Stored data
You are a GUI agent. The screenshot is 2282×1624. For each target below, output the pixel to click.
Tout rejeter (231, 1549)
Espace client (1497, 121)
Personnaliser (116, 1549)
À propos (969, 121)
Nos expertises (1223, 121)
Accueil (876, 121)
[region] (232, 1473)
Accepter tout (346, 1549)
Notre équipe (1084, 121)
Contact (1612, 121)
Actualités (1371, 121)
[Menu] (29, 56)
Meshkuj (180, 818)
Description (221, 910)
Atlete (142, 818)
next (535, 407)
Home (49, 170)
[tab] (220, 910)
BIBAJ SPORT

Problem requirements:
Transcribe exactly, starting at the line with "Tout rejeter (231, 1549)" and continuing through the last line of the data above; leave out all earlier lines.

Written solution:
Tout rejeter (231, 1549)
Espace client (1497, 121)
Personnaliser (116, 1549)
À propos (969, 121)
Nos expertises (1223, 121)
Accueil (876, 121)
[region] (232, 1473)
Accepter tout (346, 1549)
Notre équipe (1084, 121)
Contact (1612, 121)
Actualités (1371, 121)
[Menu] (29, 56)
Meshkuj (180, 818)
Description (221, 910)
Atlete (142, 818)
next (535, 407)
Home (49, 170)
[tab] (220, 910)
BIBAJ SPORT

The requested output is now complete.